ロールス・ロイスは本日、英国における先進原子力技術の導入推進に向けて、日本原子力研究開発機構(JAEA)および英国国立原子力研究所(UKNNL)の3者間で、2つの協力覚書に署名したことを発表します。正式な調印は、6月14日(現地時間)、高市早苗首相の英国訪問にあわせて、英首相官邸において行われます。

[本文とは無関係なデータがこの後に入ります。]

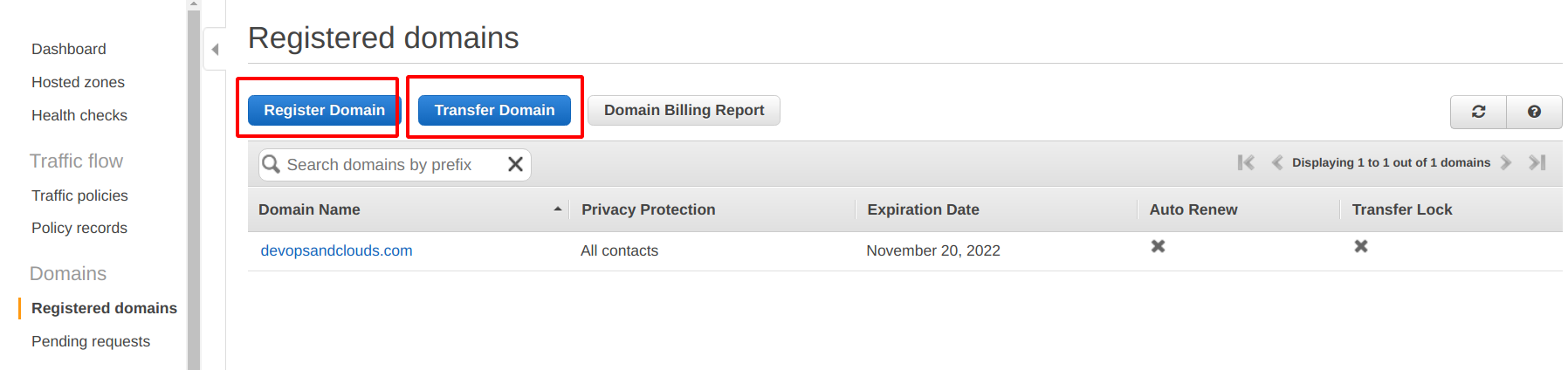Click the refresh domains icon
This screenshot has height=370, width=1568.
[1478, 112]
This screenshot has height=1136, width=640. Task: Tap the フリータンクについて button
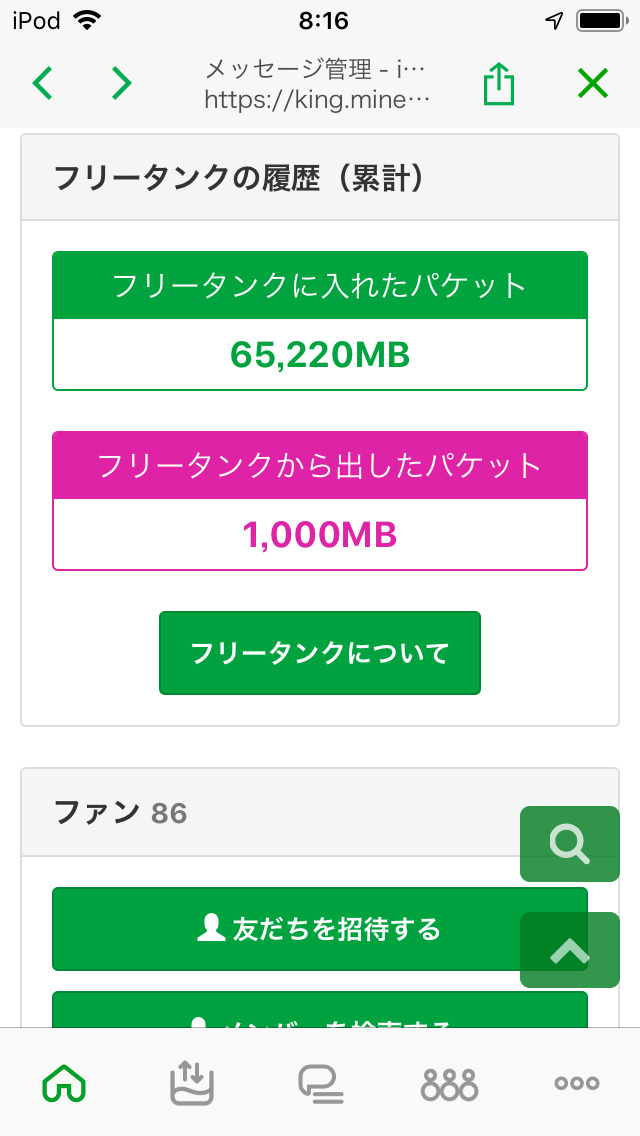(x=320, y=653)
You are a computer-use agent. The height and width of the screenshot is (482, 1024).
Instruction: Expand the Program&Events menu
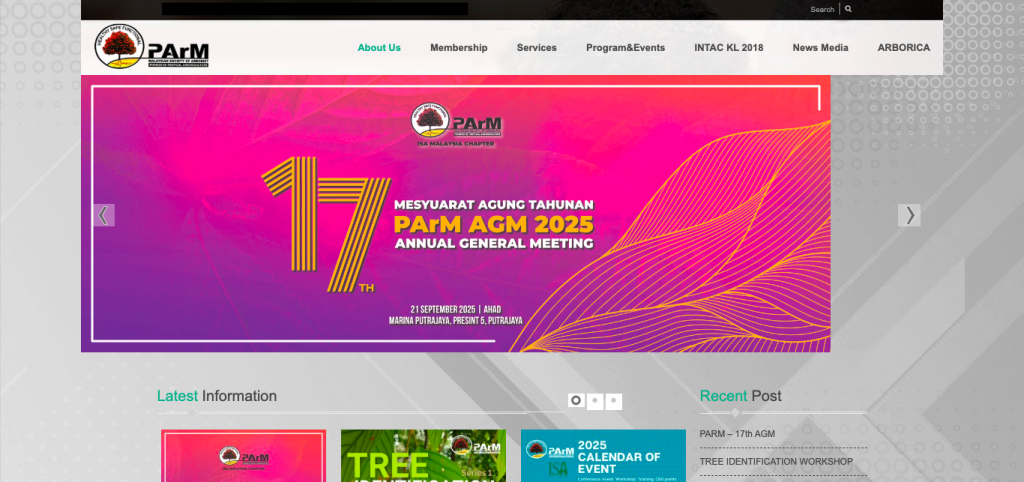[625, 48]
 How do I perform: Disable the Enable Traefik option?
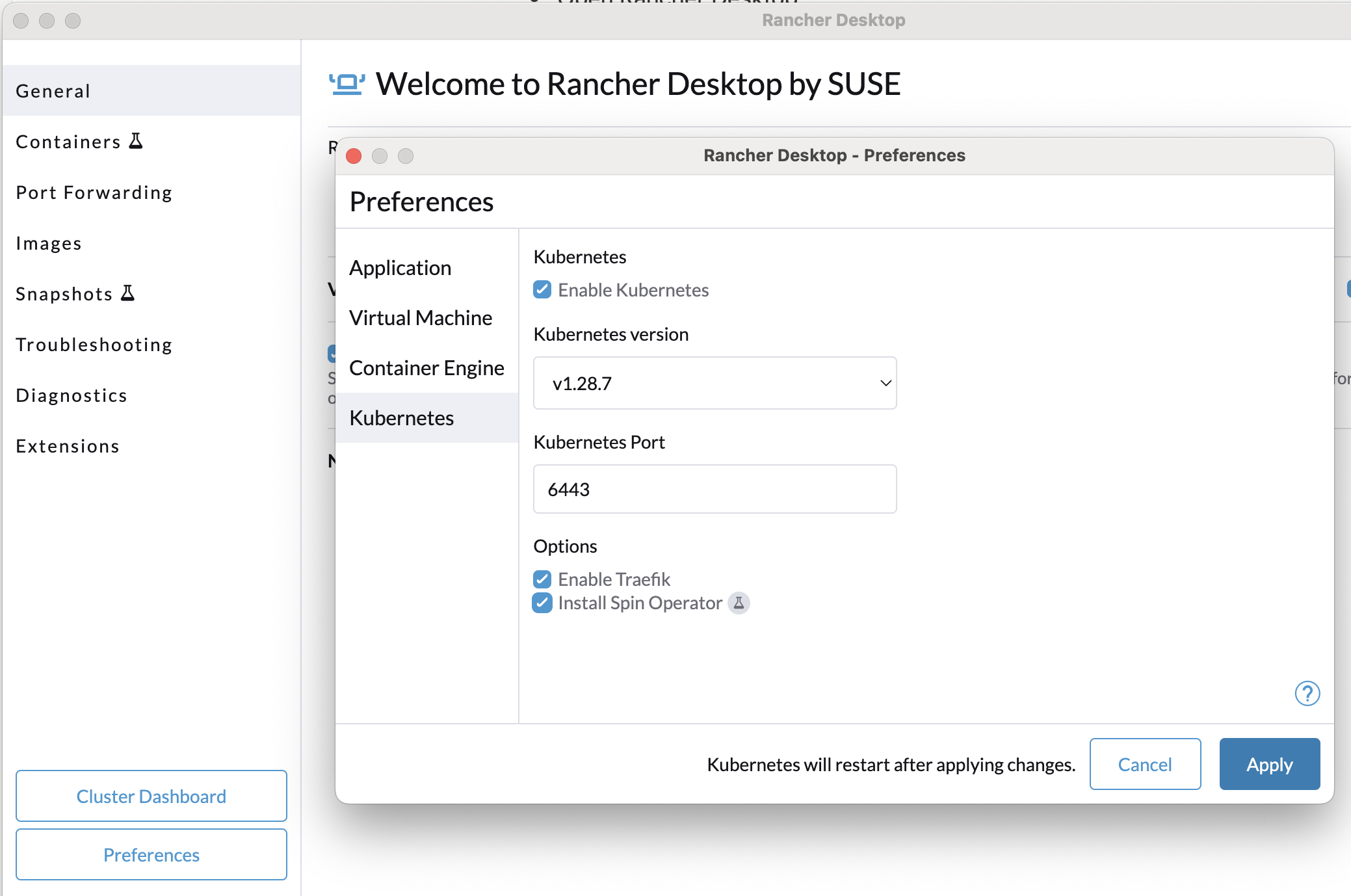545,578
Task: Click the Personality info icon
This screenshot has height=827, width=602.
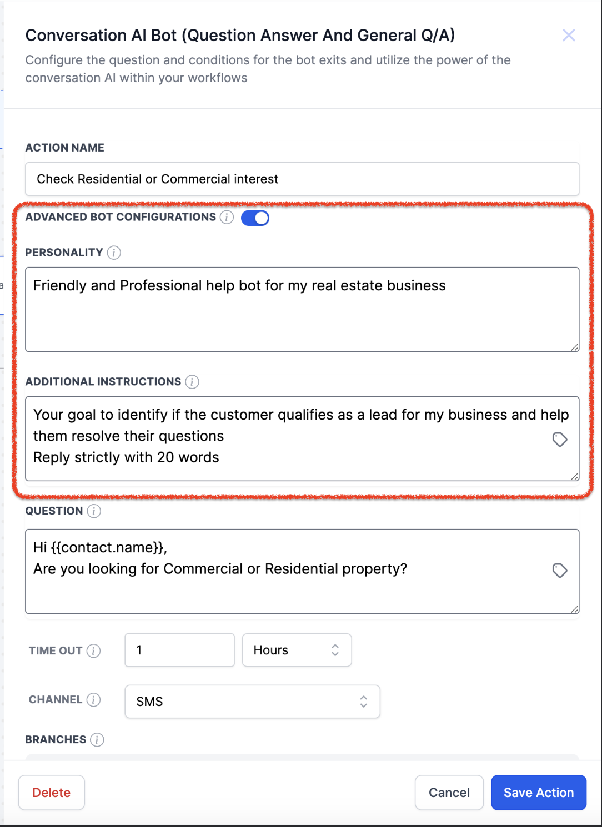Action: (x=114, y=253)
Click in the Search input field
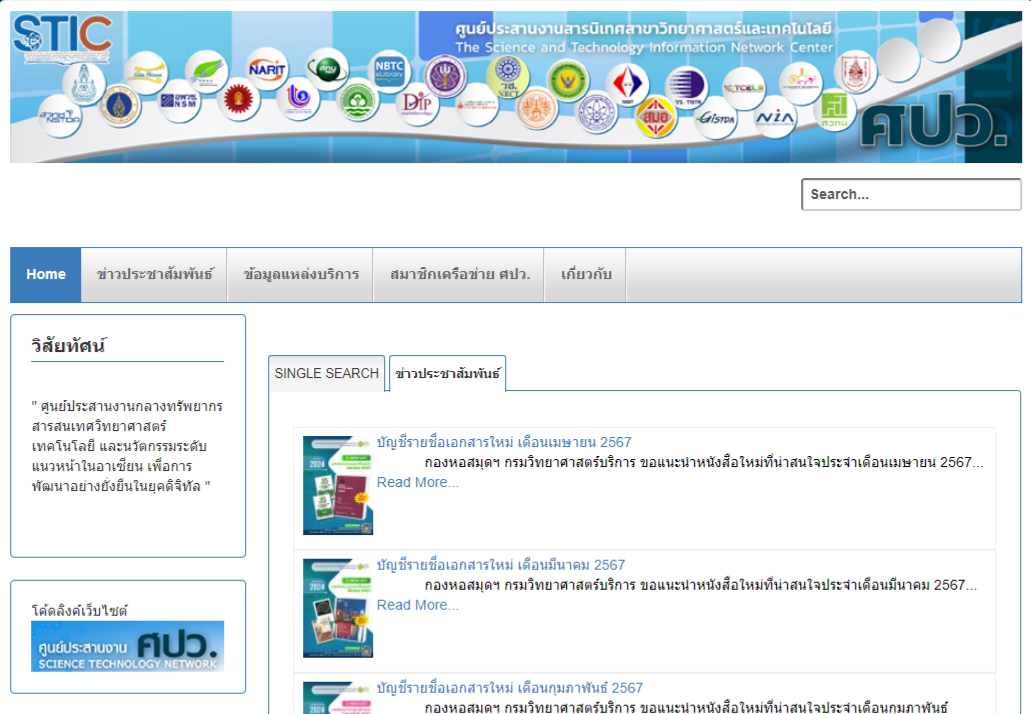Viewport: 1031px width, 714px height. pyautogui.click(x=910, y=195)
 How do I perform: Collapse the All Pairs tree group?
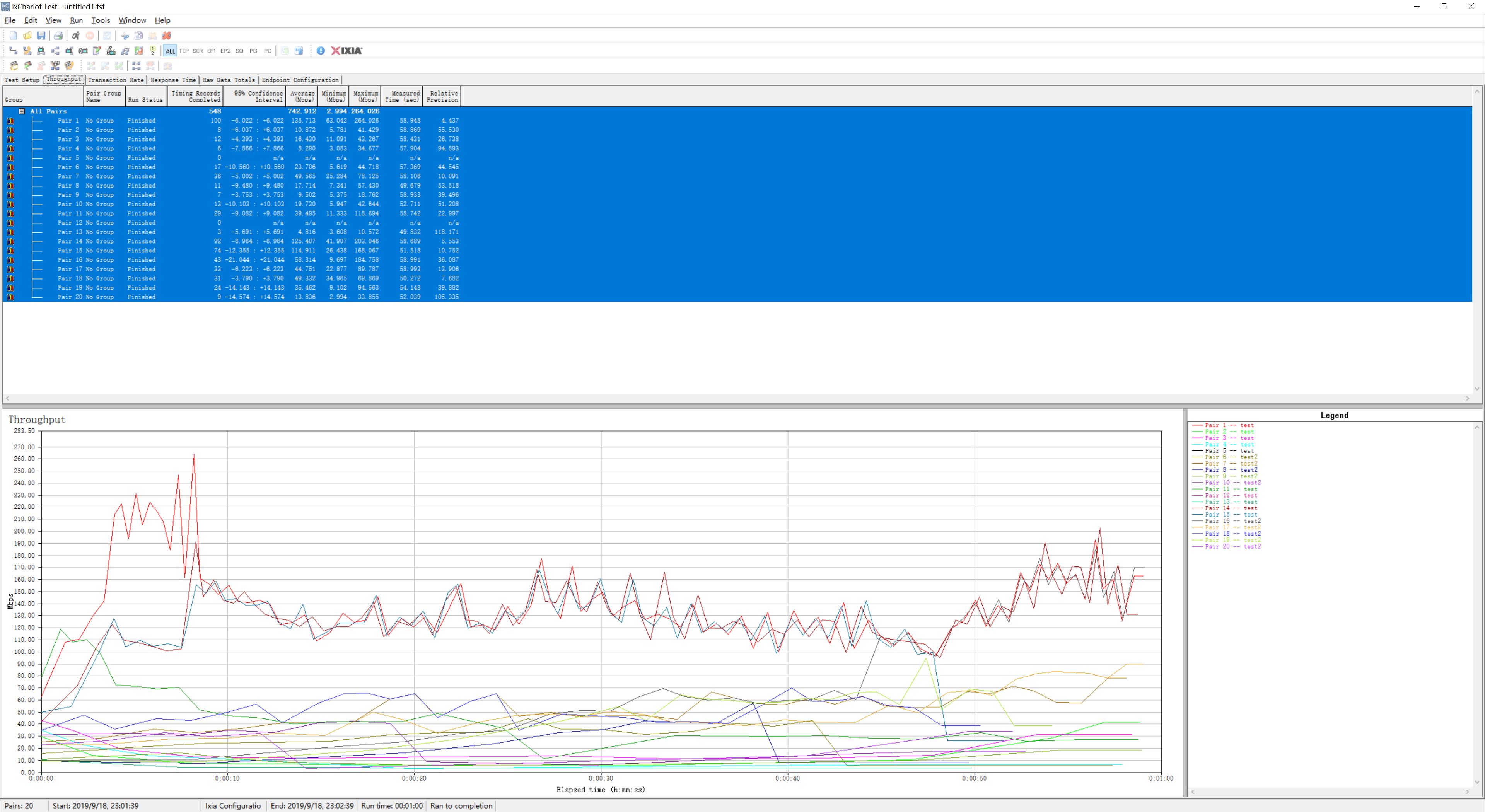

本合意は、英国における高温ガス冷却型先進モジュール炉(AMR)の早期社会実装、および被覆燃料粒子の許認可・製造の本格化に向け、研究開発を加速させることを目的としており、ロールス・ロイスとUKNNL間、UKNNLとJAEA間の既存の協力関係を基盤として締結されました。
エネルギー安全保障の必要性が高まる中、日英が三者間で締結する協力関係は、原子力技術能力の歴史を前進させるとともに、英国と日本のクリーンエネルギーおよび原子力技術における協力強化へのコミットメントを示すものです。
AMRは、エネルギー供給のレジリエンス(強靭性)を実現し、民生、防衛、産業の各分野における脱炭素化を可能にします。AMRは、安全で確実かつ信頼性の高い柔軟な熱・電力を必要とするオフグリッドの顧客に対し、コンパクトかつ迅速に導入可能な原子力エネルギーソリューションを提供します。
積極的な冷却を必要としない静的安全性を持つAMRの中核技術である被覆燃料粒子は、ウラン燃料の粒子が多重の保護層でコーティングされ、極限的な 状況の中でも破損せず、放射性物質をカプセルの中に閉じ込めておくことが可能です。